5G has suffered bad press from both detractors and supporters. Spoof stories about it spreading coronavirus were soon dismissed, but banal predictions of refrigerators ordering milk and shoppers wearing headsets to receive advertising were even more likely to blunt our interest. 5G undoubtedly creates the groundwork for an enormous technical revolution but adjusting the central heating with our smartphone or watching B-movies in higher resolution is not the point. Manufacturing and logistics industries will lead the real 5G revolution.
Although the public 5G network will take some time to get up to speed, local area networks can implement true 5G more quickly. This will enable factories, ports, universities, farms and airports to have their own industrial IoT systems (IIOT) today. Numerous factories are already claiming the ‘first’ 5G production lines, including a Nokia factory in Oulu Finland, Worcester Bosch in the UK, Mercedes Benz in Sindelfingen Germany and General Motors in Michigan.
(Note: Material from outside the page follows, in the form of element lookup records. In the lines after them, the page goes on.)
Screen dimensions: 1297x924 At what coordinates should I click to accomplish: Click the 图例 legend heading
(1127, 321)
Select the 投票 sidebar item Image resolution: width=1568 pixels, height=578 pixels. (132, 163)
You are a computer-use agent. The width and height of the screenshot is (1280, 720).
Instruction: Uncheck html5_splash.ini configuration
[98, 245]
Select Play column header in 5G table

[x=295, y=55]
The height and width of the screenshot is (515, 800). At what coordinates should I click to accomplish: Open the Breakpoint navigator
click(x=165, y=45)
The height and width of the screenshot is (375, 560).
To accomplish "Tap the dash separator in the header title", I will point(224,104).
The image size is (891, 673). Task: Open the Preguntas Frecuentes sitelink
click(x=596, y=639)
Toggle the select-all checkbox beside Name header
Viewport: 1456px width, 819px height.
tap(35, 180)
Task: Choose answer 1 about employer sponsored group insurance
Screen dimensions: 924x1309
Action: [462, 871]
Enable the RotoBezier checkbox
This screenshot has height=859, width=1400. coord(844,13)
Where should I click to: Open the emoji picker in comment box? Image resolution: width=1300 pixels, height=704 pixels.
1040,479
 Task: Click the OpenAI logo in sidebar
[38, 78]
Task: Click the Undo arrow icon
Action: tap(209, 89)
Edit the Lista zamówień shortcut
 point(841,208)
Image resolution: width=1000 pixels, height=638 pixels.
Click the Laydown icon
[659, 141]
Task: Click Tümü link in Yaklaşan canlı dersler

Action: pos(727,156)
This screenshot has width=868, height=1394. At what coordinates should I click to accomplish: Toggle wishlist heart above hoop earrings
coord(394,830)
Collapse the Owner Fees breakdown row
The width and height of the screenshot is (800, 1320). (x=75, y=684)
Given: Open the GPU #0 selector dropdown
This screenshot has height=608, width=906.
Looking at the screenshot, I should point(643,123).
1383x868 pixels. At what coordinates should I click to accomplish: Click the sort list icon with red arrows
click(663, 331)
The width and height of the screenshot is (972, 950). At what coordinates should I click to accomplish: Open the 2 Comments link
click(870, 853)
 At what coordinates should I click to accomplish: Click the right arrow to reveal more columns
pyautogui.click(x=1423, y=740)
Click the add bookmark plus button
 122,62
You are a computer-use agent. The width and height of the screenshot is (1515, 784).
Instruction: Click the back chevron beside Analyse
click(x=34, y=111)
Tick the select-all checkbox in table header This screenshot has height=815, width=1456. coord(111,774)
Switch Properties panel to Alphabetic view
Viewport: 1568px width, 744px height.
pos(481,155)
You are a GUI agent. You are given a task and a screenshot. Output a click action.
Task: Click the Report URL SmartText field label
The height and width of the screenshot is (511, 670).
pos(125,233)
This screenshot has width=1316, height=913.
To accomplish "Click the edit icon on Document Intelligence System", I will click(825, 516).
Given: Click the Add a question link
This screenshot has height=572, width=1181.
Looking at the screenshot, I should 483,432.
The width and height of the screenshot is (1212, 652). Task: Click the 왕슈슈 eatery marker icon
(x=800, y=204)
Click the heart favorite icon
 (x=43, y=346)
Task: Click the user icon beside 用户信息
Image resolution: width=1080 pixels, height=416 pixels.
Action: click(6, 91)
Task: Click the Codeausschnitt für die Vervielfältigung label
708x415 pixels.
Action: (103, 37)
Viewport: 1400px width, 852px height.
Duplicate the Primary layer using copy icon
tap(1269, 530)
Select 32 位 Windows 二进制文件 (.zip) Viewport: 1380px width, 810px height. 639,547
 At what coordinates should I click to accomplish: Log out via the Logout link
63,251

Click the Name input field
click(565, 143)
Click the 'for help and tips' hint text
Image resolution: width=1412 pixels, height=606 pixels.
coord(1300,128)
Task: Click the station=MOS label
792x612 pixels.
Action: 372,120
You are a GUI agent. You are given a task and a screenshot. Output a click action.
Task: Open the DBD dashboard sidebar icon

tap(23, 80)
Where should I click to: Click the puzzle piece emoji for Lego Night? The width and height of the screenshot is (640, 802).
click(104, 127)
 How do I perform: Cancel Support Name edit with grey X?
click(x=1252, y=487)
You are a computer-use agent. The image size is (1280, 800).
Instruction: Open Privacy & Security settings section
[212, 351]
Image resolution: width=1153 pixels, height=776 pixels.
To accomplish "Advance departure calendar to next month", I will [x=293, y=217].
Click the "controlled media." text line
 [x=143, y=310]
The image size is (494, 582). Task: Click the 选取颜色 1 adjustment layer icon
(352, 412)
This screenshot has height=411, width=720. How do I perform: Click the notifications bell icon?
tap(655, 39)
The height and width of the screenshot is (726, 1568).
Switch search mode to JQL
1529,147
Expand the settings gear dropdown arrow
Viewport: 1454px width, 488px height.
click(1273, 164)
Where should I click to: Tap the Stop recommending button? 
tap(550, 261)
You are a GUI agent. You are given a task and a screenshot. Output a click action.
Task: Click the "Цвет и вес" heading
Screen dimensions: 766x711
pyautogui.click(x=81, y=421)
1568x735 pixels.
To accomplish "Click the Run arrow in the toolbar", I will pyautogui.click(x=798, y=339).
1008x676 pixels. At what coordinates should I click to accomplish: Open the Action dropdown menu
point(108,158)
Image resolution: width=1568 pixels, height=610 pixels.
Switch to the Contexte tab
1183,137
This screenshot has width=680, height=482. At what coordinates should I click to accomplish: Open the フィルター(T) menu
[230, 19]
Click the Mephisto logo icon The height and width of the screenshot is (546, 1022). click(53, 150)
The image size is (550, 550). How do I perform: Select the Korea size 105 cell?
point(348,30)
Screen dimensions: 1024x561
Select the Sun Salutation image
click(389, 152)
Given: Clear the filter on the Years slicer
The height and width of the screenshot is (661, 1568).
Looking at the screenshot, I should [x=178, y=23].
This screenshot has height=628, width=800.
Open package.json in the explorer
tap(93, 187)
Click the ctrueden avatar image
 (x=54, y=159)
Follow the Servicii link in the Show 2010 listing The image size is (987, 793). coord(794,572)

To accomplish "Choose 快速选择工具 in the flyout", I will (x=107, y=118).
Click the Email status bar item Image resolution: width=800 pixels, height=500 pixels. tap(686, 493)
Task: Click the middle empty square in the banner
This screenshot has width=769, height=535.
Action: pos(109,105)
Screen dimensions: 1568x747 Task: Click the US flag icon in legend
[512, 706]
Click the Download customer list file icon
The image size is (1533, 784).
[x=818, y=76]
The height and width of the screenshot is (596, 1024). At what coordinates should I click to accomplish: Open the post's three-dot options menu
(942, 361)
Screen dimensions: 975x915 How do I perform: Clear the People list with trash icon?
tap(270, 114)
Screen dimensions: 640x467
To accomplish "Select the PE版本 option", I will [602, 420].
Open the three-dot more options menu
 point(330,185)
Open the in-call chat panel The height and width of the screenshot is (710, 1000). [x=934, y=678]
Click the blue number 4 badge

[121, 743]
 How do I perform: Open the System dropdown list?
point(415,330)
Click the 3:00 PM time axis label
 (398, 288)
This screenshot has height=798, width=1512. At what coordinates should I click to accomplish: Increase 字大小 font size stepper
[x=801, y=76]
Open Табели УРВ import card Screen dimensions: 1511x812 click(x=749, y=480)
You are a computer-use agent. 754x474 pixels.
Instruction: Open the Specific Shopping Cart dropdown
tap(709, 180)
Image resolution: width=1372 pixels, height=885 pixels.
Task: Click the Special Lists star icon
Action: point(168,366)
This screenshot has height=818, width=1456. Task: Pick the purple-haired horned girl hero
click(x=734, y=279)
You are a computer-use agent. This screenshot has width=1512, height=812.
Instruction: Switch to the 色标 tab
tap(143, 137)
Speed is often mentioned as a key advantage of 5G, but it helps if we break down the meaning of ‘speed’. 5G radio waves don’t move more quickly than 4G ones, rather the entire system has been optimised for faster data transfer. 5G can reduce latency to as little as a millisecond, enabling machinery to respond to sensors almost instantly.
Consider how quickly a driverless car must respond in order to operate safely and you will understand the value of low latency. In a similar way, 5G will enable a whole new generation of robots and automated machinery to radically improve dexterity, quality control and safety. Ericsson’s vice-president Åsa Tamsons explains:
"With one millisecond latency, you can sense whether there is a deviation in the process before the tool even hits the blade and you can stop the machine before the error happens".
‘Edge’ responses in today’s driverless cars are achieved by mounting the control device directly on the vehicle. 5G cars will achieve similar response times but with all the benefits of environmental network connectivity too.
5G also has far broader channels so that more devices can be connected simultaneously. It is said that 5G will soon be able to connect a million devices per square kilometre. Imagine what an engineer could do with ten thousand eyes and ten thousand hands. All the extra data feeding into AI enabled machinery would provide a precise real-time grasp of complex distributed systems and emergent situations with many industrial applications.
Not all 5G systems need to be this fast, but a typical industrial 5G LAN will match a good Ethernet one. A huge disadvantage of Ethernet is the wires, they are expensive to install, prone to breakages and need regular maintenance. In contrast, once setup a wireless 5G system is easy to maintain and reliable (99.9999% or ‘six nines’ reliability).
One reason for hard-wiring a system rather than using ‘wi-fi’ is because most types of wireless connection can fail to penetrate walls and metal obstructions. However, 5G is relayed between multiple small nodes and can re-route itself instantly if a passing tanker or crane blocks any particular path between devices. The technology is called ‘coordinated multi-point’ (CoMP).
Finally, 5G provides much improved network control, including the ability to subdivide the network. Known as ‘network slicing’, this means each virtual sub-net can be customised and optimised for multiple different purposes.
Whether public or private, 5G networks have applications everywhere. By planting sensors in the ground, farmers will know precisely how much water or fertiliser their crops need and when, or query weather satellites and predict their ideal harvest time and yield. Driverless machinery will often deliver it. The health of herds can be monitored remotely and assets tracked across the farm and supply chains.
The IoT has already demonstrated multiple applications in health and fitness. We are beginning to use proximity sensors and temperature sensitive cameras to track disease outbreaks. In the future 5G may be able to stop a public health threat in its tracks. Augmented reality may also facilitate remote examinations, benefitting people in isolation and the NHS system.
5G supports three rather different kinds of technology; smartphone broadband, large-scale IoT and critical ‘edge’ operations. Because smartphone makers need to sell handsets to pay for the public network, some of the more frivolous ‘benefits’ have been hyped. Many people will receive a Samsung S20 this Christmas and wonder what to do with it. However, the real revolution will be quieter and more impressive: few enterprises will be able to ignore 5G and still remain competitive.